### To be done
Write out the records word for word, from the line containing "The height and width of the screenshot is (1000, 1600)." down to the line containing "Where should I", both lines included. Leave the pictures out of your answer.

### Listing
◇ ◇ ◇ ◇ ◇ ◇ ◇
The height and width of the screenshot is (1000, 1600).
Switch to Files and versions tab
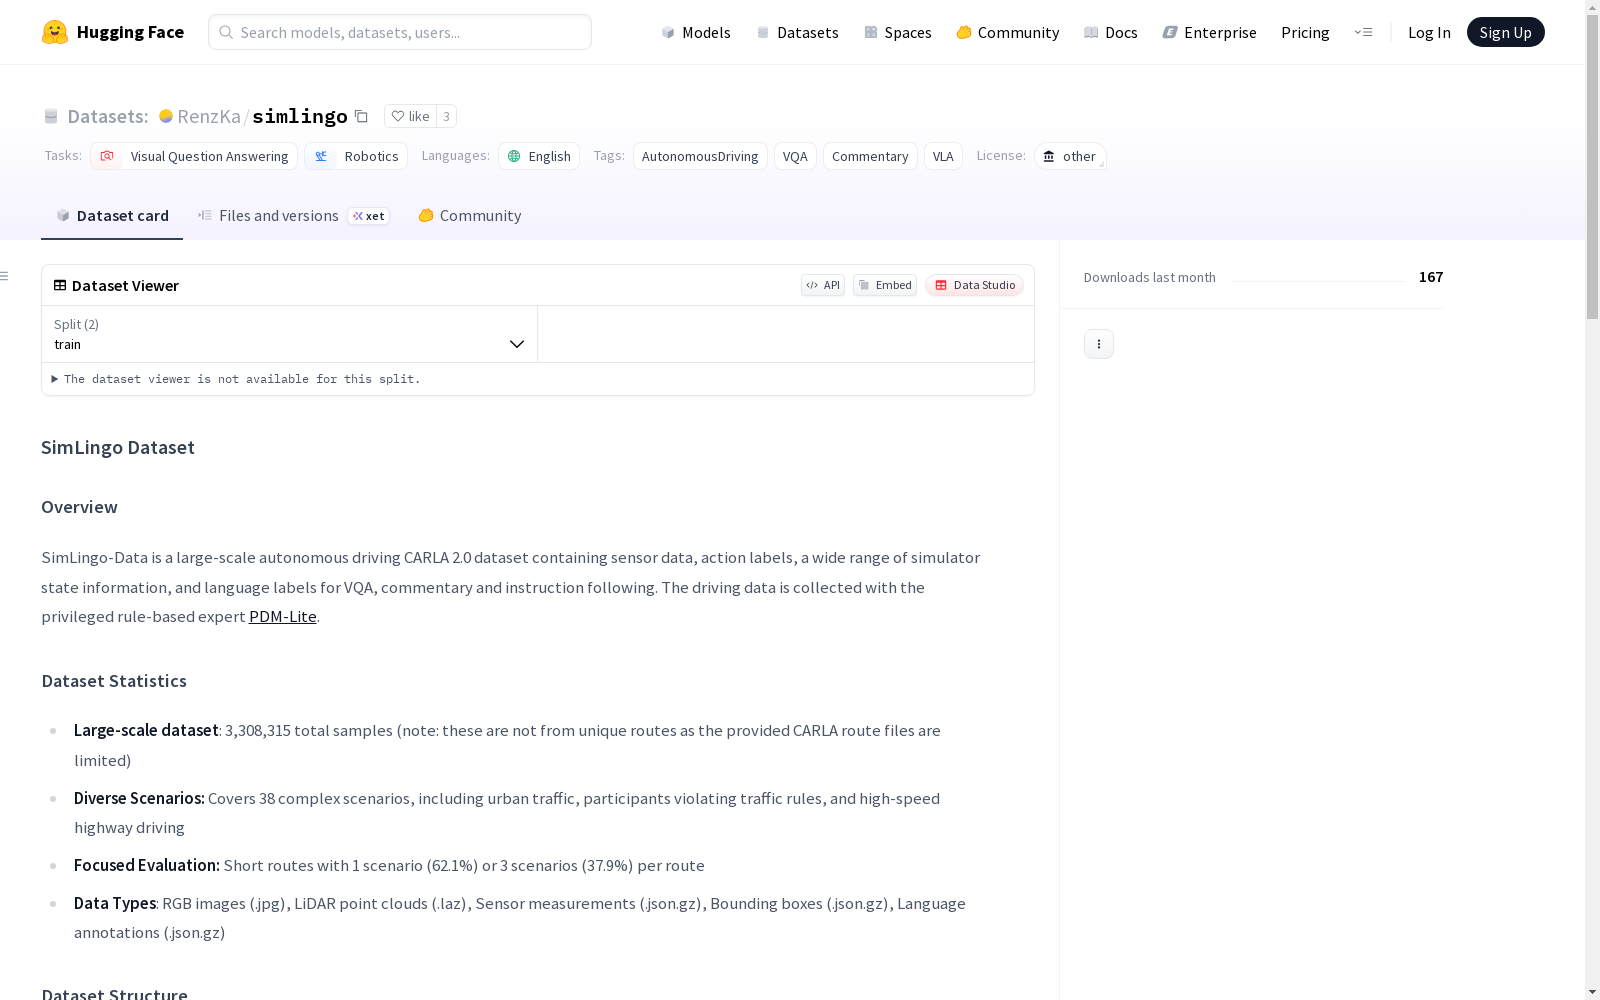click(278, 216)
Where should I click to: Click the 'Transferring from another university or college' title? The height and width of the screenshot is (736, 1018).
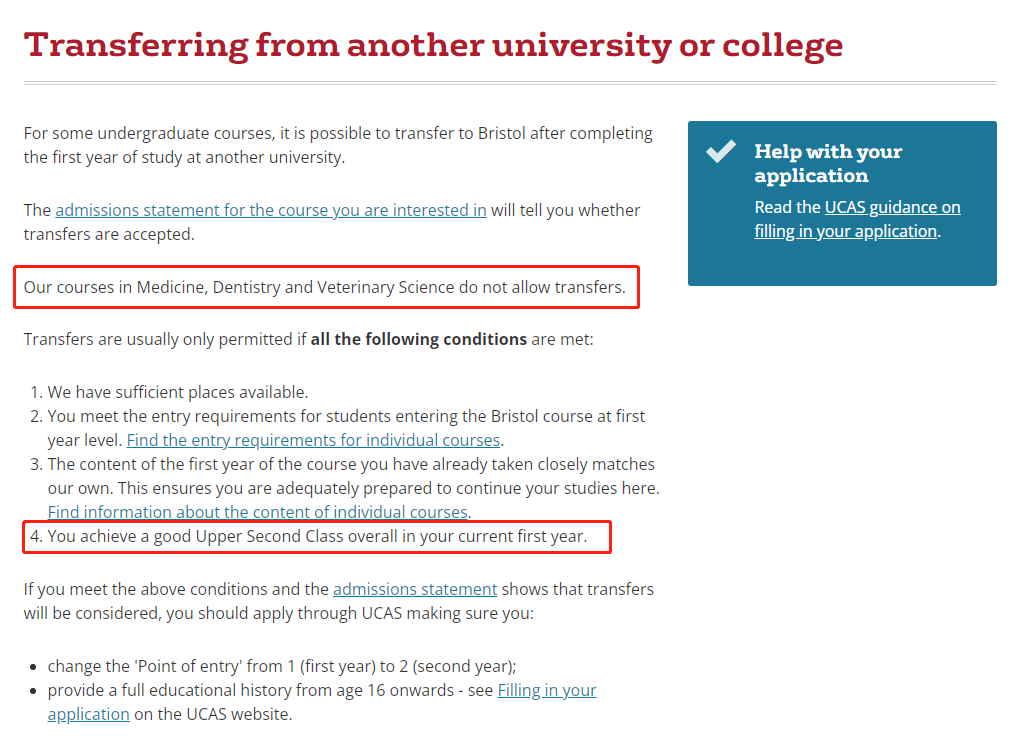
◇ ◇ ◇ ◇ ◇ ◇ ◇
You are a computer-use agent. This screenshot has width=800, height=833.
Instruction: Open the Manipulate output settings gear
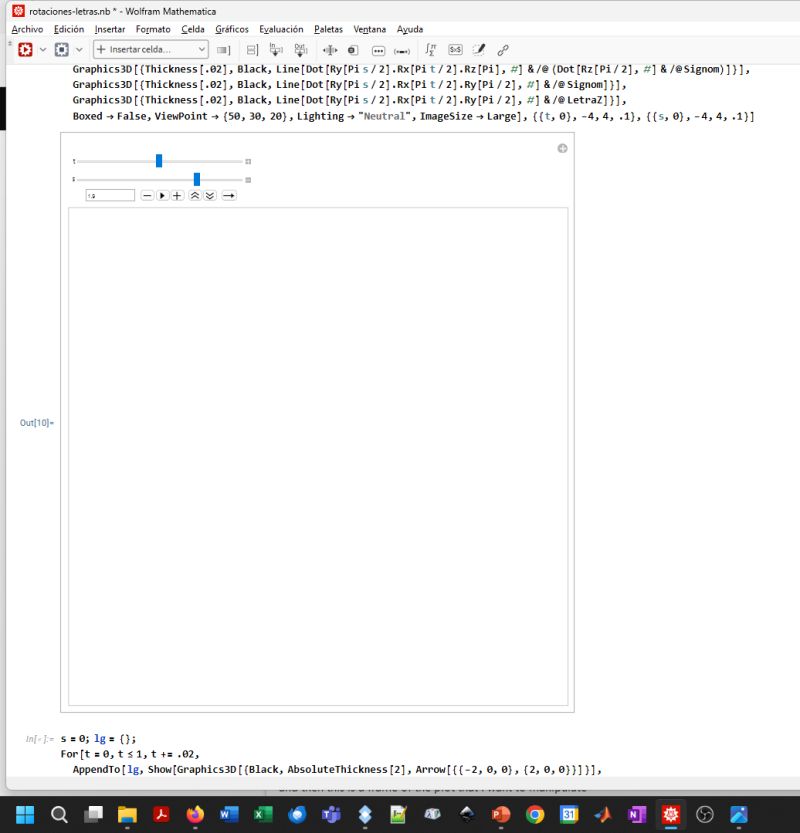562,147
◇ ◇ ◇ ◇ ◇ ◇ ◇
### Result of this task
The height and width of the screenshot is (1000, 1600).
Switch to Files and versions tab
click(278, 216)
Where should I click to: Click the 'Transferring from another university or college' title? The height and width of the screenshot is (736, 1018).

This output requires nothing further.